Aim >>
Find each line in the records below that contains the word "This" and copy those lines out in full.

Supplied entries >>

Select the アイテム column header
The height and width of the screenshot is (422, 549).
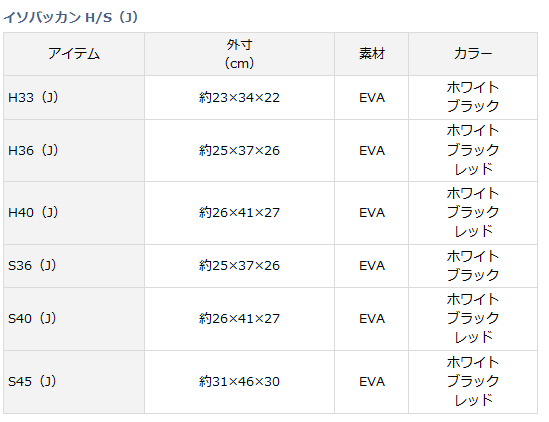coord(74,54)
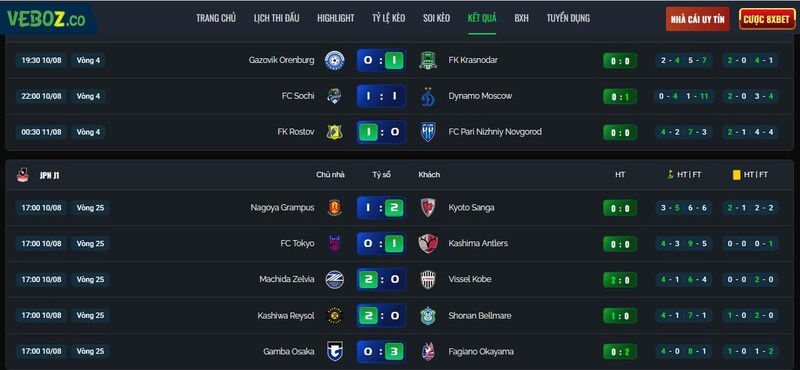Click the JPN J1 league icon
This screenshot has width=800, height=370.
pyautogui.click(x=22, y=175)
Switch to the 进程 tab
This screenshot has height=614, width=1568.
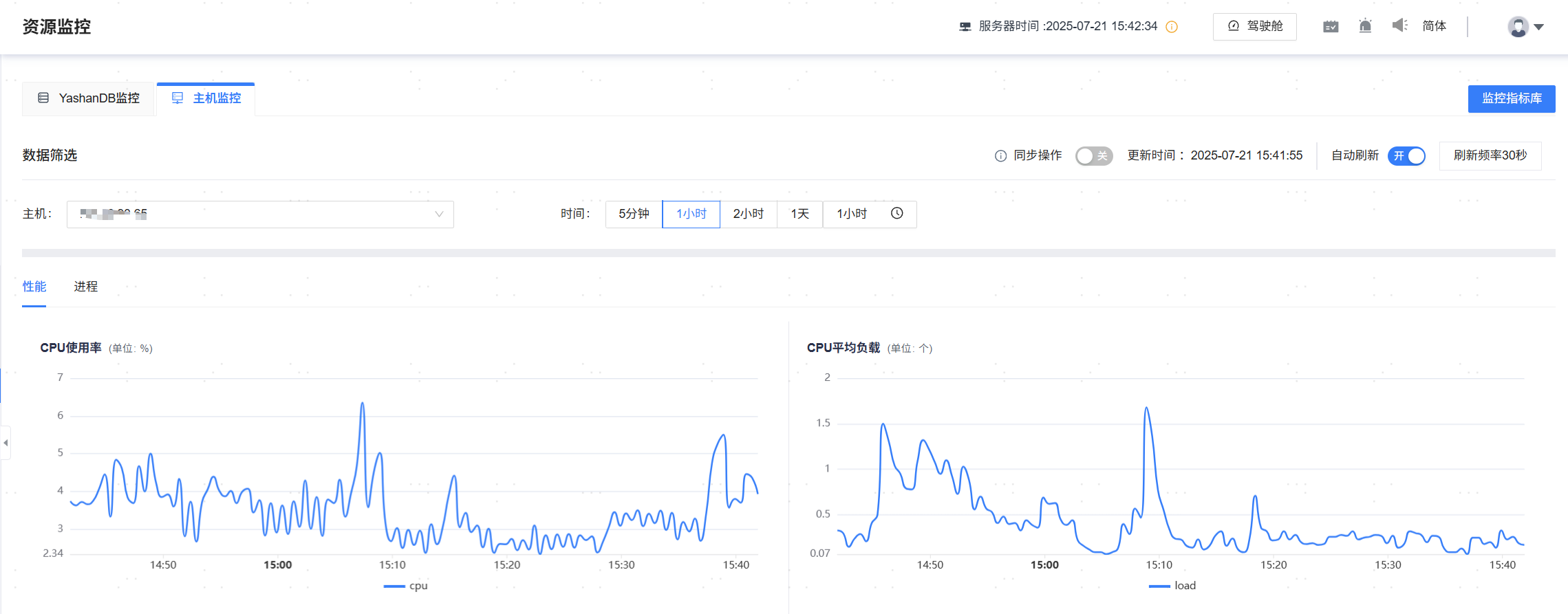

The completed task >>
This screenshot has width=800, height=370.
This screenshot has height=614, width=1568.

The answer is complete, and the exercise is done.